Retype the entries below exactly, and keep every picture out of your version.

───── Data to examine ─────

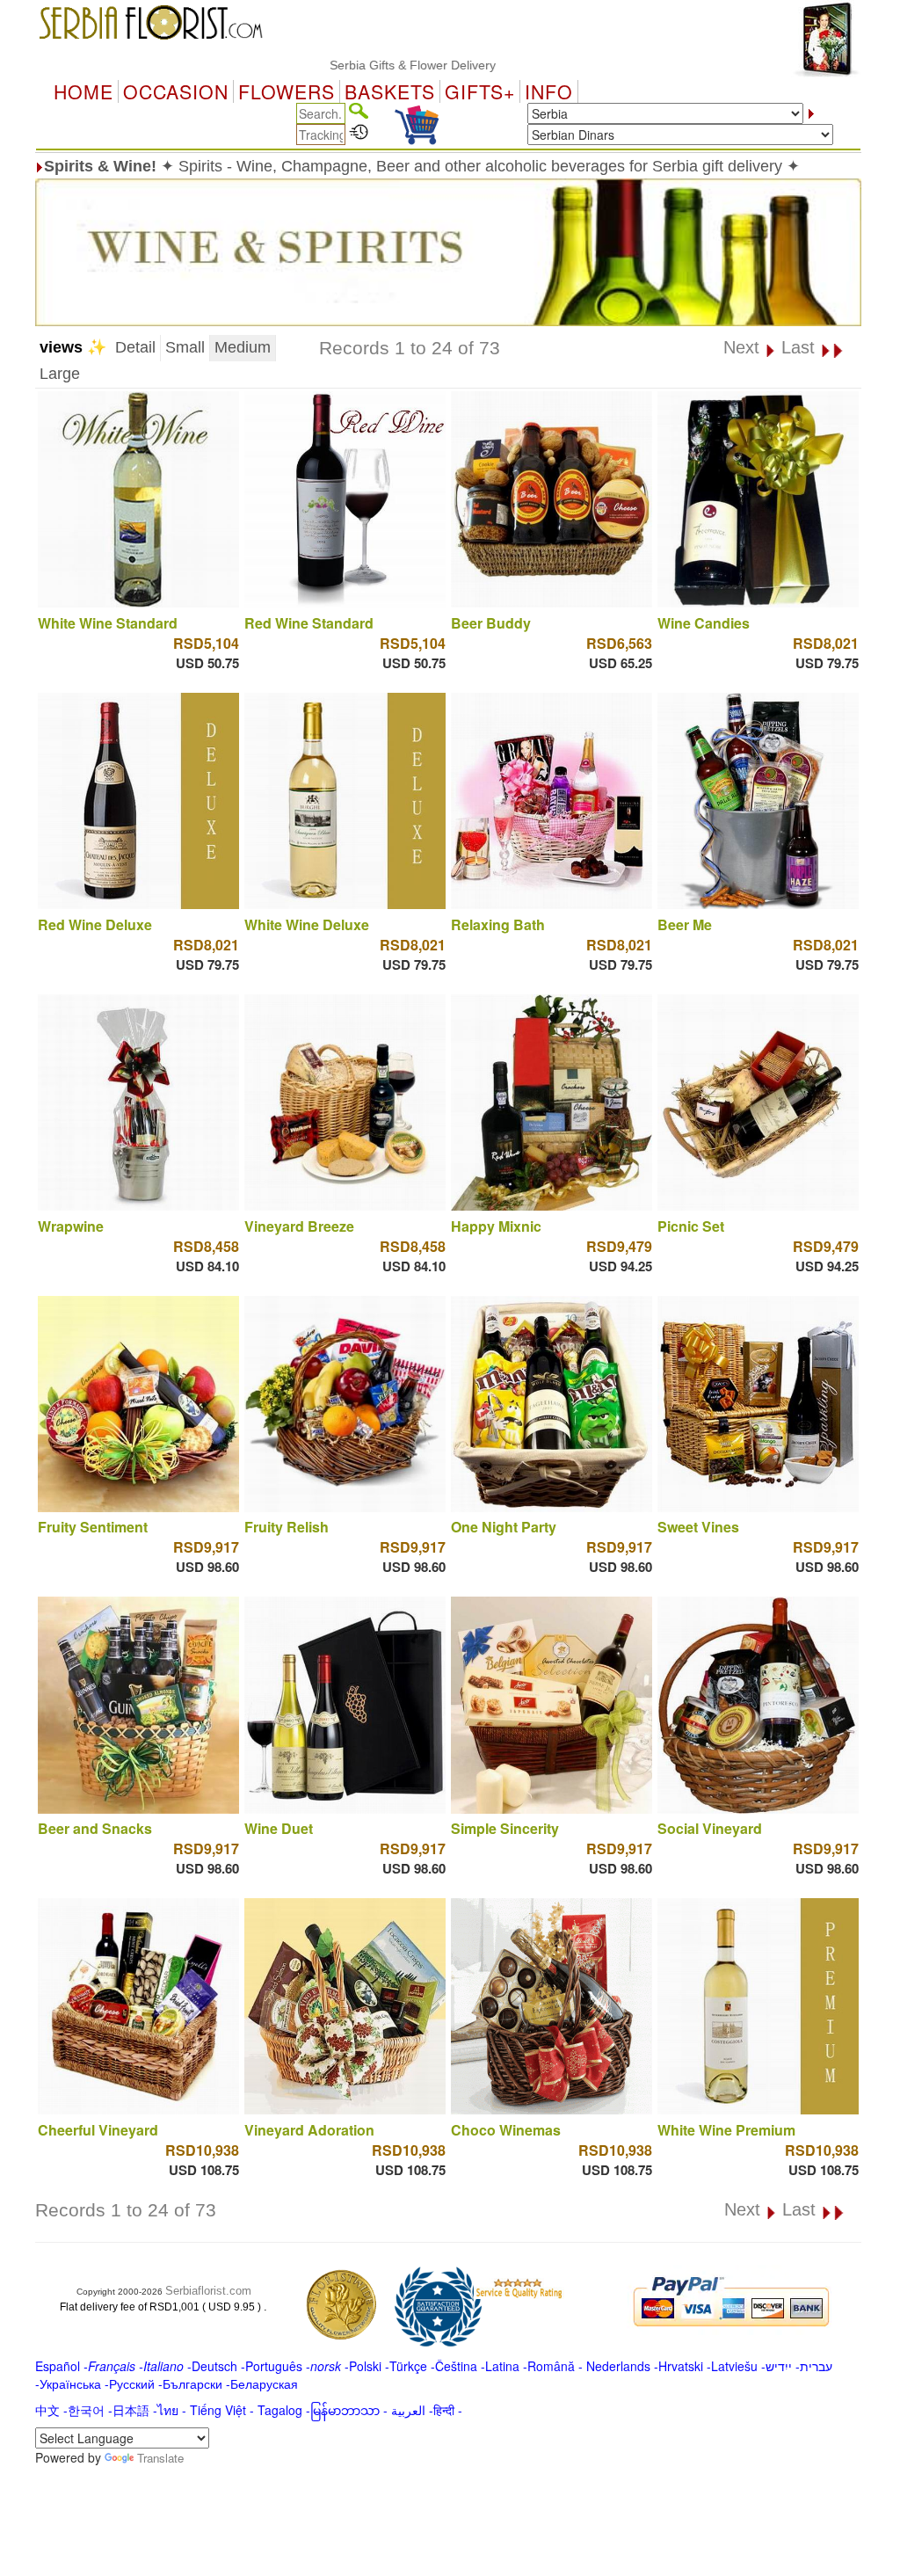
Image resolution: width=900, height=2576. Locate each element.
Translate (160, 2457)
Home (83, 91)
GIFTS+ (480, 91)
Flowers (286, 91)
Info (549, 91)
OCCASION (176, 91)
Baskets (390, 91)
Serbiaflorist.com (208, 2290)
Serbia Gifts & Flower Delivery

─────

Task answer →
Image resolution: width=900, height=2576. Locate each element.
Translate (160, 2457)
Home (83, 91)
GIFTS+ (480, 91)
Flowers (286, 91)
Info (549, 91)
OCCASION (176, 91)
Baskets (390, 91)
Serbiaflorist.com (208, 2290)
Serbia Gifts & Flower Delivery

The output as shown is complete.